Matt Lythe, Managing Director
Some might say AI or more specifically machine learning is nothing new to Geographic Information Systems (GIS). They are partly correct as algorithms like cluster analysis and regression have been used for decades by GIS professionals. However, machine learning can also take geospatial analysis to new heights.
In this post I will explore the potential for GIS data to train and build better machine learning models. I will look at some practical examples of this and discuss what lies ahead in the field of artificial intelligence.
A GIS contains a wealth of information classified by location. These geographical “systems of record” make for high quality training inputs for machine learning models. In particular - structured geospatial data such as land parcels, roads, land use and asset locations are excellent resources to guide and inform machine learning models.
Machine learning, at its core, is composed of approaches that learn from data rather than being explicitly programmed. Deep learning—so called because it uses “deep” artificial neural networks that are composed of hundreds of connected layers of algebra has enabled something of a revolution in the processing of structured and unstructured data of all types – including geospatial. For those working in GIS, this means new solutions are now available to address problems previously considered too resource intensive or costly.
Deep learning has created the ability for example to accurately detect objects and categorise pixels from imagery at scale.
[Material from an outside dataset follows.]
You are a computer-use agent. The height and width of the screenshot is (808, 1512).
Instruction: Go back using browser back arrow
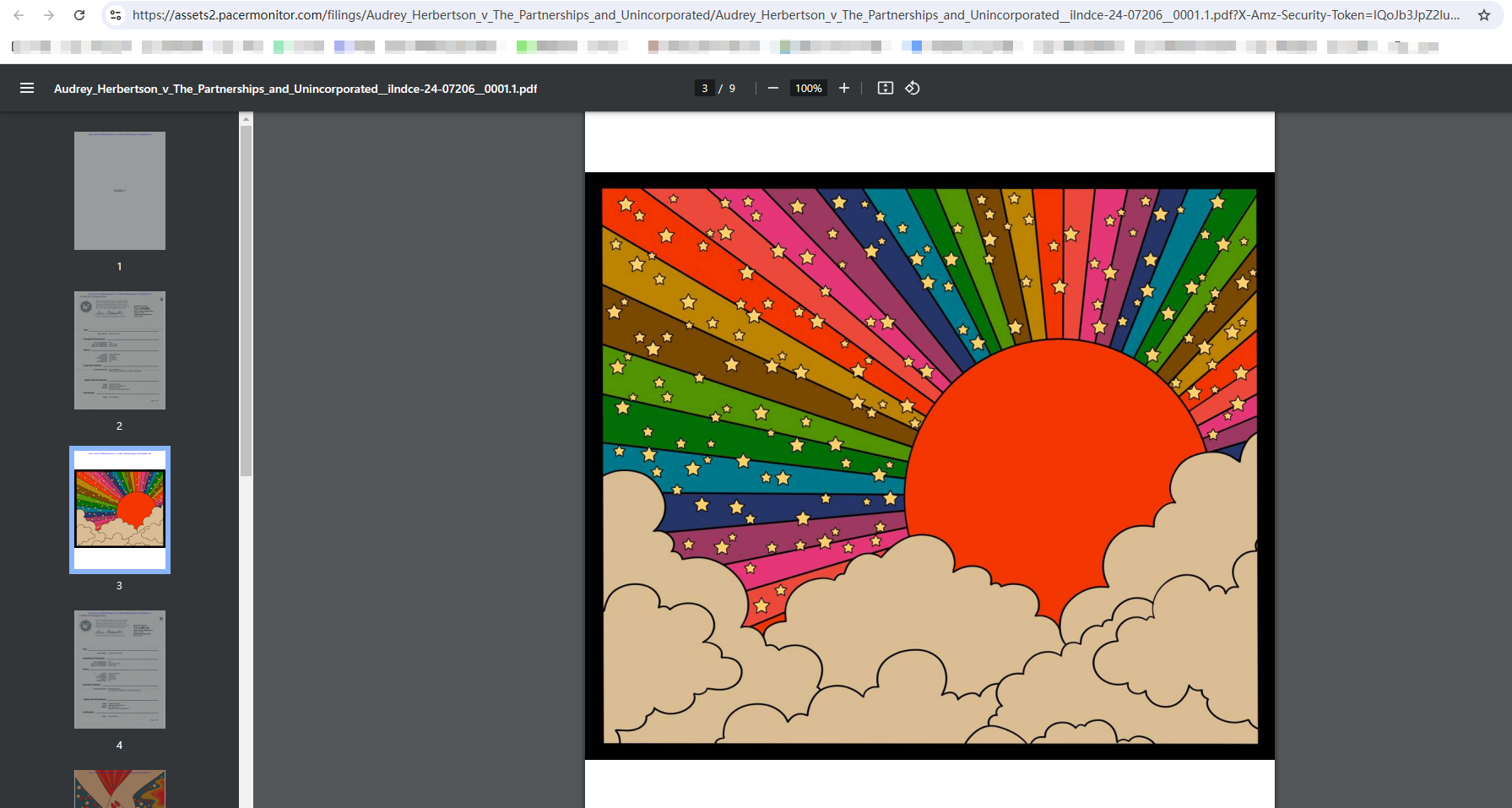tap(19, 15)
Neural networks can be trained to detect and document geometries of buildings, roads, crops, excavated land… or to detect and classify assets and their condition.
Going one step further, with targeted training, deep learning can also detect and generate new attributes against these geometries for example condition of buildings or surface material.
The use of artificial intelligence in conjunction with GIS has already had a big impact on location centric applications such as traffic monitoring and management, micro mobility services and ride sharing.
More recently, some of the less structured data captured by organisations such as raster data, video, voice and text are now being used by machine learning models to generate insights and predictions. At Lynker Analytics we have been applying and refining these techniques in the detection and classification of a wide range of target classes across multiple industries including marine, conservation, agriculture and transportation. Check out some of our recent blog posts to earn more about this work.
So - in the sub-field of computer vision it is true to say that AI systems are benefiting greatly from GIS data streams while in turn geographic information systems themselves are the direct beneficiaries of machine learning by way of generating data with higher fidelity, frequency and at a lower cost.
What about in the field of predictive analytics – where there is in all probability more business and operational value for organisations?
In this domain GIS users have been using AI for some time. Regression analysis, kriging, hot spot analysis and clustering have been in use for decades. But, we’re still in the early days of applying more complex machine learning models such as Deep Neural Networks and Gradient Boosted Machines within a fully geospatial context.
Machine learning researchers and data scientists haven’t necessarily understood the inference already inherent within a GIS that could lead to powerful new inputs and feature engineering for machine learning models. The geographic relationships between objects have often been ignored or handled poorly e.g. simply tagging with a latitude, longitude. Now we can turbo boost our machine learning models with geospatial analytics.
Rather than acting alone, an AI system that uses the inter-connected feature relationships held within a GIS will potentially perform better. An AI when applied within a spatial context may help us understand why assets or systems that work in one place fail in another. It will work well when processing large volumes of structured data such as observations from instruments in the field, or attributes from a feature layer and understanding their influence on a situation.
Applications of this joined up approach include predicting the probability of congestion or accidents in transport networks, water quality or vegetation condition across differing land use classes through to forecasting sales in a retail setting. It can also help us understand the locational aspects that influence more difficult to identify associations that may have future consequences. Programmes like Microsoft’s AI for Earth is a good example of where these intersecting technologies are now delivering new insights and value
The application of AI within a spatial context is just getting started. It is not about producing human level intelligence – that is some way off - but it is fast becoming apparent that these connected tools when used in unison can create better decision systems.